Olayan America will purchase the office tower, also known as the Sony Building, from The Chetrit Group for $1.3 billion, according to The Real Deal. Ron Cohen of JLL represented Olayan America in the transaction, and Doug Harmon of Eastdil Secured represented The Chetrit Group.
Located within the Plaza District of Manhattan, the tower features 852,830 square feet of rentable mixed-use space, including approximately 776,000 square feet of office space, retail frontage on Madison Avenue, and exhibition and museum space. One restaurant tenant currently occupies 5,000 square feet at the tower, which is nearly 100 percent vacant, according to ING Capital.
“The property has been maintained to a high standard and has never previously been available to the open market for office leasing,” says Tony Fusco, head of real estate at Olayan America. According to The Real Deal, the seller had previously planned to convert the upper floors of the skyscraper to residential condominiums.
Completed in 1984, 550 Madison Ave. was previously the global headquarters of AT&T (NYSE: T) and later the U.S. headquarters of Sony Corp. (NYSE: SNE). Sony Corp. sold the office tower in 2013 for $1.1 billion.
Olayan and asset manager Chelsfield plan to rebrand the building and renovate and reconfigure the existing space.

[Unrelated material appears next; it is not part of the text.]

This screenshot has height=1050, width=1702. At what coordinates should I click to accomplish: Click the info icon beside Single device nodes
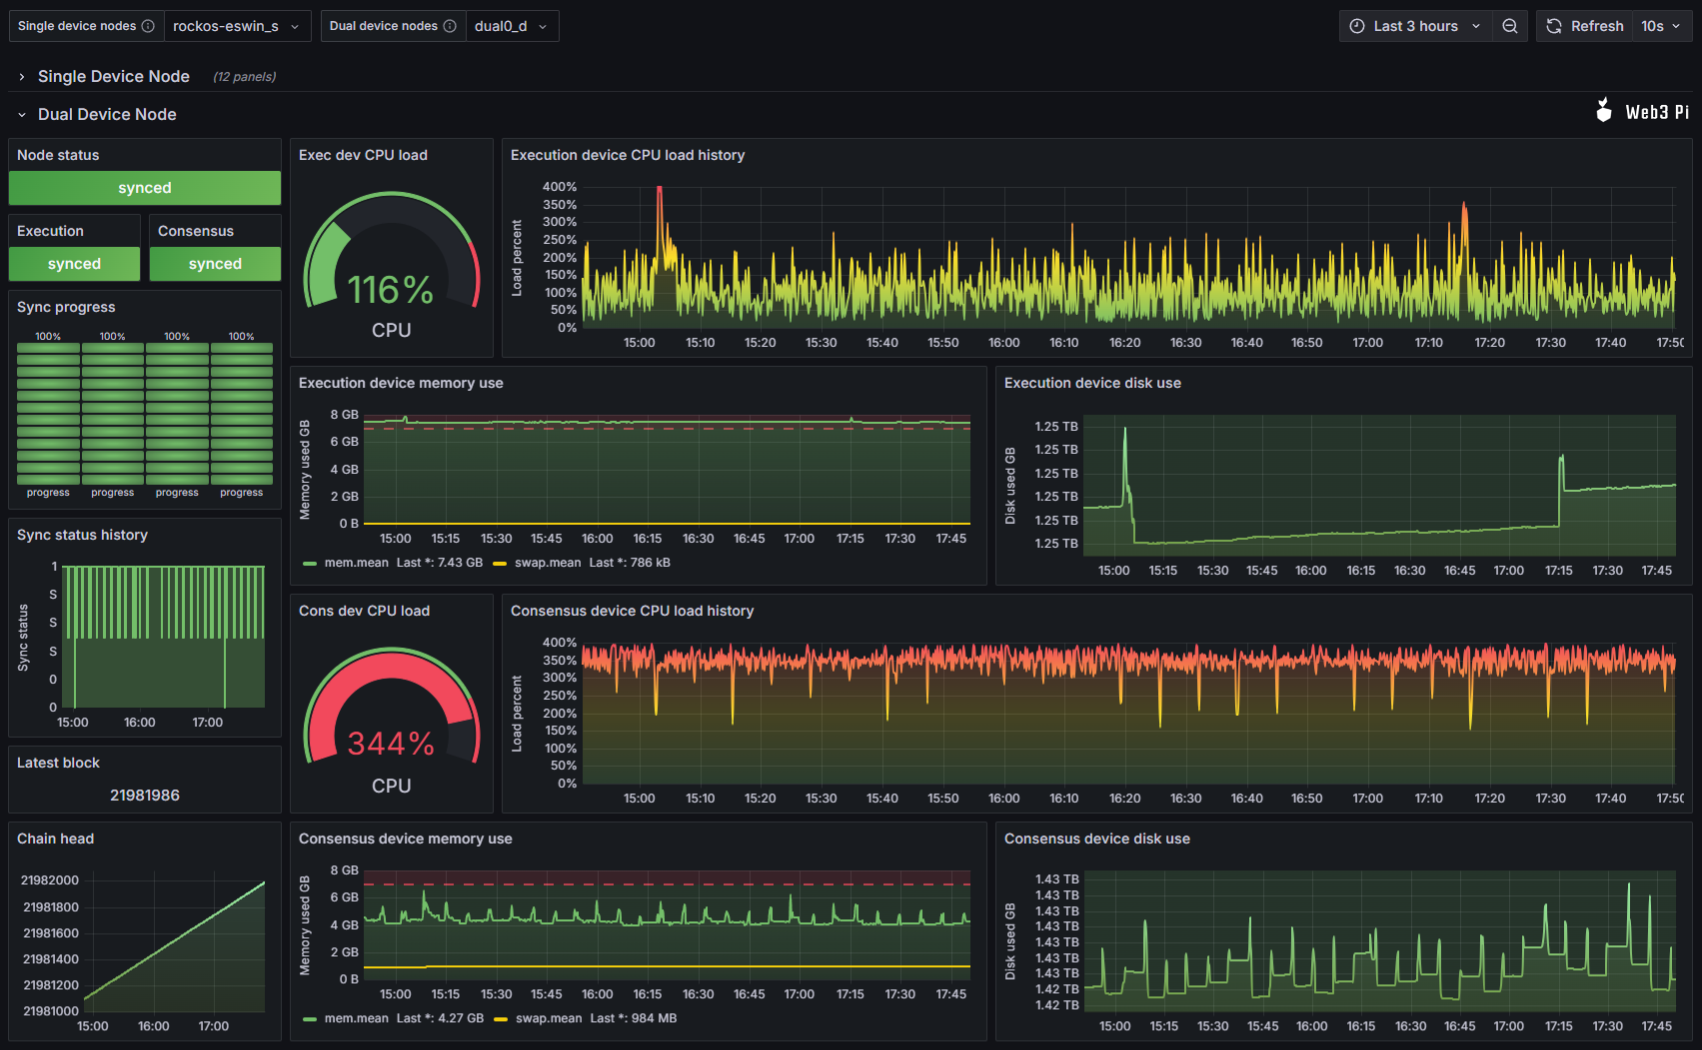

“The Sony Building is a New York City landmark,” says Craig Bender, managing director of ING Capital. “Our long-term real estate investment outlook is strong, and we look forward to seeing how Olayan and Chelsfield reposition this property in the future.”
ING Group’s stock price closed on Wednesday, June 1 at $12.38 per share, down from $16.55 per share one year ago.